* _PROMPT_: Pull out every line with the word "computer" from the entries below.

(Stored items)
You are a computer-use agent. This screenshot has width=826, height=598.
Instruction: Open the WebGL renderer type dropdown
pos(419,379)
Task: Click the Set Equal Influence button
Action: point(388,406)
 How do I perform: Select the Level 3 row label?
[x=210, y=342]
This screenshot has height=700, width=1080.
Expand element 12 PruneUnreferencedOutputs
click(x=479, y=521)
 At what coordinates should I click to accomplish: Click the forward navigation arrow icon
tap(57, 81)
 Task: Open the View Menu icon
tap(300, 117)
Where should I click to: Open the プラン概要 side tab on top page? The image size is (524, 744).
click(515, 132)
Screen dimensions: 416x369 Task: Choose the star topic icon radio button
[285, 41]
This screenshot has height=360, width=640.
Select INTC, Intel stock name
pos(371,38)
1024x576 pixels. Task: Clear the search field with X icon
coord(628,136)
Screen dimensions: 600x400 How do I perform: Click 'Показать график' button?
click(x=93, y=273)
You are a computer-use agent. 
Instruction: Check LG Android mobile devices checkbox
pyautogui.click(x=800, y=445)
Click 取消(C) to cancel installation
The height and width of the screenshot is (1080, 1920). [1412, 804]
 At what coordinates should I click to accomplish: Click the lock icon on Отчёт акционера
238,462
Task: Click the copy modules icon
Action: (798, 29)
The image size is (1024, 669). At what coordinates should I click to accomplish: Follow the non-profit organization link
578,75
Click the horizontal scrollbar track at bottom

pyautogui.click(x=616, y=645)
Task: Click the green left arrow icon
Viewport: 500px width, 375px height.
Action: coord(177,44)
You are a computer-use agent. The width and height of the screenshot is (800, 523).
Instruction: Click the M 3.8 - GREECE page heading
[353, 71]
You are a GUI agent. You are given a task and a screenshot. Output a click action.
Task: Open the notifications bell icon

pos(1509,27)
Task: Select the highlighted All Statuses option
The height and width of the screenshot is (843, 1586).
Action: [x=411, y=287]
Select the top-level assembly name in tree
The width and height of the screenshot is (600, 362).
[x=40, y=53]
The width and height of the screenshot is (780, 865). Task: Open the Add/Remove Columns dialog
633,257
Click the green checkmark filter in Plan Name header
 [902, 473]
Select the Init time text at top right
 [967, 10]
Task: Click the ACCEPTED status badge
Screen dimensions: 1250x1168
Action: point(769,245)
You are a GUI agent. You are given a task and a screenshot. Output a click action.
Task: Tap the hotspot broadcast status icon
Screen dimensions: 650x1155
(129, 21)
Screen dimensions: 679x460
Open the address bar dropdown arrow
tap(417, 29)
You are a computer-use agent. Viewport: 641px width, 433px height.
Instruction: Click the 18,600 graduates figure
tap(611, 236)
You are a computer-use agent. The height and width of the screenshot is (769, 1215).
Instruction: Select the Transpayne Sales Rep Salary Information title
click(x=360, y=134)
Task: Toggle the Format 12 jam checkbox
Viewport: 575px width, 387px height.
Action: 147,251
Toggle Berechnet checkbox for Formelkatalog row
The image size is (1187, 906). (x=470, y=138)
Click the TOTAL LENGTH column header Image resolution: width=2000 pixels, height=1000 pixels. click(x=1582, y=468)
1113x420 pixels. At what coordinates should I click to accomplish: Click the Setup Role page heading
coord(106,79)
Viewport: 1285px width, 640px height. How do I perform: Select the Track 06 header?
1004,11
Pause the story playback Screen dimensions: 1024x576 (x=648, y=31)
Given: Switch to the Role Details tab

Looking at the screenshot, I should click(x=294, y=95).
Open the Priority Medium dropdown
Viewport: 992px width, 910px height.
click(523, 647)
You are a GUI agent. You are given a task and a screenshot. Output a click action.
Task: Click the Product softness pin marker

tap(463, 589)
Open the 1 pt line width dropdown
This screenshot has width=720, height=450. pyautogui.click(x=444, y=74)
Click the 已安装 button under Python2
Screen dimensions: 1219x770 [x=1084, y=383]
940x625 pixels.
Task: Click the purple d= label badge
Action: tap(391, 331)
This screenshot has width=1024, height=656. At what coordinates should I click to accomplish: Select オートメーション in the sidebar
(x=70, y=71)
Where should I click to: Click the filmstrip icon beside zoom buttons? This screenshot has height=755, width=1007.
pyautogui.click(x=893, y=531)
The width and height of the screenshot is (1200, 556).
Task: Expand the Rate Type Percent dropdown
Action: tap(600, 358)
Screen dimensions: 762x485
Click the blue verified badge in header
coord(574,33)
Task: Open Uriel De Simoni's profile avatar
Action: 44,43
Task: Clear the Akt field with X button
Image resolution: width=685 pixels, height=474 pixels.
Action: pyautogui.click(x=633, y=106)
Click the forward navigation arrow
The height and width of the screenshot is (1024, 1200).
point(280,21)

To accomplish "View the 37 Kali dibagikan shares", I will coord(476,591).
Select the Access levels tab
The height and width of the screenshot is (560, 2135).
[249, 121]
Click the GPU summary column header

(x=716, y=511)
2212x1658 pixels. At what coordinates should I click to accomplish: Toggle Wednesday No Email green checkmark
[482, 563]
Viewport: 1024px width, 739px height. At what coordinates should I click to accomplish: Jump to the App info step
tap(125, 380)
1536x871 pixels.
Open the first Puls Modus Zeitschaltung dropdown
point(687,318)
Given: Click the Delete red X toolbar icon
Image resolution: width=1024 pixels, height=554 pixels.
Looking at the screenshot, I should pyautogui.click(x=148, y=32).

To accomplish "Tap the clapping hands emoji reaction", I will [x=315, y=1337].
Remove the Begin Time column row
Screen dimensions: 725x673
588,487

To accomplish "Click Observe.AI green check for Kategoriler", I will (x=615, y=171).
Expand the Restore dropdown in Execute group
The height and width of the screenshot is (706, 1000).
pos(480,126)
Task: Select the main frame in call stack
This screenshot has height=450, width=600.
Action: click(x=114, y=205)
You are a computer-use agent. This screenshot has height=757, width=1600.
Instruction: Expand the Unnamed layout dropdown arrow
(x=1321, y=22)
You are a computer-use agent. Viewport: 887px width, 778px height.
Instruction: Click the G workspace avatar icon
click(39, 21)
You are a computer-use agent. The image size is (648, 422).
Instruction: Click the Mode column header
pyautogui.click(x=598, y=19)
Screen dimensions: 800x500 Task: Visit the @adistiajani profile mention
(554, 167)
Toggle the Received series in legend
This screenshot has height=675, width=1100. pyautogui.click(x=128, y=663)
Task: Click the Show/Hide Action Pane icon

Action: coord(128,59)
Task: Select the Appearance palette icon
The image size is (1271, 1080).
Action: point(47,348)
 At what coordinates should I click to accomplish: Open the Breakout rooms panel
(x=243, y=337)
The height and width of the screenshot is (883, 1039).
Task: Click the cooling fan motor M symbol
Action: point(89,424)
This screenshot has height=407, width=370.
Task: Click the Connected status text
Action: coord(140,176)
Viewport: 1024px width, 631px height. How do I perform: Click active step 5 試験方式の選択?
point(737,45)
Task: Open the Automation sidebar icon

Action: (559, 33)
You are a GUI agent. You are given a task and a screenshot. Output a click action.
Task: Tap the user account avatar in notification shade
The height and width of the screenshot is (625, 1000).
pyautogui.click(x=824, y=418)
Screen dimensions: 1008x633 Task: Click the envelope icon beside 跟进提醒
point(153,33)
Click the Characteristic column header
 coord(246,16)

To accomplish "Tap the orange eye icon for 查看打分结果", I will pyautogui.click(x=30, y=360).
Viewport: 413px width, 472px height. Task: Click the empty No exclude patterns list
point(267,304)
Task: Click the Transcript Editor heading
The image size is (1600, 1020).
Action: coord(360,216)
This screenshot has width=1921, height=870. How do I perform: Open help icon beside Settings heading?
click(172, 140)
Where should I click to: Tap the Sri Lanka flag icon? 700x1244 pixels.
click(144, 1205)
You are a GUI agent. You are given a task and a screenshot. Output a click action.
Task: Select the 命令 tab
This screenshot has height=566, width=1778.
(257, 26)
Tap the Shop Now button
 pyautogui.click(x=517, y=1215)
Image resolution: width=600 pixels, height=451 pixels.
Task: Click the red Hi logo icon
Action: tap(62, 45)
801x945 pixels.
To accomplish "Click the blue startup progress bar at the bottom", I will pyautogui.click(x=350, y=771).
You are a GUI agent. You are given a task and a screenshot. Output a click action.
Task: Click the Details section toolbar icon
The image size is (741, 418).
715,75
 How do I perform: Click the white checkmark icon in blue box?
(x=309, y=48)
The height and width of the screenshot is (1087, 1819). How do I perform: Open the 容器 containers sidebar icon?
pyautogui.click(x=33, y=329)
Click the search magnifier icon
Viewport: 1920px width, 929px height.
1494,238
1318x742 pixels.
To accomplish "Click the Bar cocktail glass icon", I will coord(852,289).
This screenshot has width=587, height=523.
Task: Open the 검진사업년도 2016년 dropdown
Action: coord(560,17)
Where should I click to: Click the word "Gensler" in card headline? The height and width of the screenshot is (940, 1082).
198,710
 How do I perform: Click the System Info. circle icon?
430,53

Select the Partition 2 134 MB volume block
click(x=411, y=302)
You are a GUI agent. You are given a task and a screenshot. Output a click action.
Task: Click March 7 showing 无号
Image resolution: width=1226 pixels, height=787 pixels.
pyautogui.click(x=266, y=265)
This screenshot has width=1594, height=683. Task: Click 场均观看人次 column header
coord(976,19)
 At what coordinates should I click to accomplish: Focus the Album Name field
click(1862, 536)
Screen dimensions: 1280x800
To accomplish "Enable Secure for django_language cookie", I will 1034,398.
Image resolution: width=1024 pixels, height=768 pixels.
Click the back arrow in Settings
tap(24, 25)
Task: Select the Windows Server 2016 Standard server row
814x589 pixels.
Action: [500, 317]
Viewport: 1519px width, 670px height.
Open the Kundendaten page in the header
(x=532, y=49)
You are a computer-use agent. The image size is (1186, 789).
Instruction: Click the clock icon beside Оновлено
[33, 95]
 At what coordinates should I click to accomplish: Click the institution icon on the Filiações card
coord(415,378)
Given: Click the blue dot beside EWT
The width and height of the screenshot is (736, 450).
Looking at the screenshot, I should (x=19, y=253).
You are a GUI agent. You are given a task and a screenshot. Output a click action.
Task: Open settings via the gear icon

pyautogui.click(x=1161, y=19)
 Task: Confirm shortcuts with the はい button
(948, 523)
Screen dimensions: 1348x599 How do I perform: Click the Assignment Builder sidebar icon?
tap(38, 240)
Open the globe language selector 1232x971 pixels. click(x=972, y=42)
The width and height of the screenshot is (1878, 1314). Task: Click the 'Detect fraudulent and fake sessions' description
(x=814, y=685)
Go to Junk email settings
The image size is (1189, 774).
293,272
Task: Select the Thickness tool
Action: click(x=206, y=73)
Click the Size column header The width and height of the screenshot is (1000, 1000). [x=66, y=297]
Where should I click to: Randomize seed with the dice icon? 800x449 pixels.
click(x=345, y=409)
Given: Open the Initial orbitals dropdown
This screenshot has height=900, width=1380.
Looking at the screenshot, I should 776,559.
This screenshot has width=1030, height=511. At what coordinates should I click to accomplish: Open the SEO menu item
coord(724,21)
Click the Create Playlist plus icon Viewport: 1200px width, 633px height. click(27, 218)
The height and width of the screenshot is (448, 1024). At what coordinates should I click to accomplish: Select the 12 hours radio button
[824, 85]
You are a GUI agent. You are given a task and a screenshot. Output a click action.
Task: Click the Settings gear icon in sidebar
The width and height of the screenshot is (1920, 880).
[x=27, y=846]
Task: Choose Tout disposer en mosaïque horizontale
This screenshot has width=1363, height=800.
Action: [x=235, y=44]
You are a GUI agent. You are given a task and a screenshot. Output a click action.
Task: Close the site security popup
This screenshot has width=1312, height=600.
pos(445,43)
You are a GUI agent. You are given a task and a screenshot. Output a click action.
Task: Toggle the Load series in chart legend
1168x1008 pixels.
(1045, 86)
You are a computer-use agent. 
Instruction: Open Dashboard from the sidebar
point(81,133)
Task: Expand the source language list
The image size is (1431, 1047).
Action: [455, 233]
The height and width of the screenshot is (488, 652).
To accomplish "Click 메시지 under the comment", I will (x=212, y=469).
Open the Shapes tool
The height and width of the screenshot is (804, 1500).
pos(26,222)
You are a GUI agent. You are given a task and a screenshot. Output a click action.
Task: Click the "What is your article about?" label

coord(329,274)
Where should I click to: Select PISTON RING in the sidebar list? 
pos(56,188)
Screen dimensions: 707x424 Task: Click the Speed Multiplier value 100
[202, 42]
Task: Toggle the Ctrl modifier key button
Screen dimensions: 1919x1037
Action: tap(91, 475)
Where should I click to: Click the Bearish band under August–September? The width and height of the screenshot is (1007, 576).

* _REPLY_:
You are a computer-use agent. This screenshot has width=826, height=598.
You are a computer-use agent. 
You are a computer-use agent. The width and height of the screenshot is (800, 523).
You are a computer-use agent. Viewport: 641px width, 433px height.
You are a computer-use agent. The height and width of the screenshot is (769, 1215).
You are a computer-use agent. This screenshot has height=757, width=1600.
You are a computer-use agent. Viewport: 887px width, 778px height.
You are a computer-use agent. The image size is (648, 422).
You are a computer-use agent. The image size is (1186, 789).
You are a computer-use agent. 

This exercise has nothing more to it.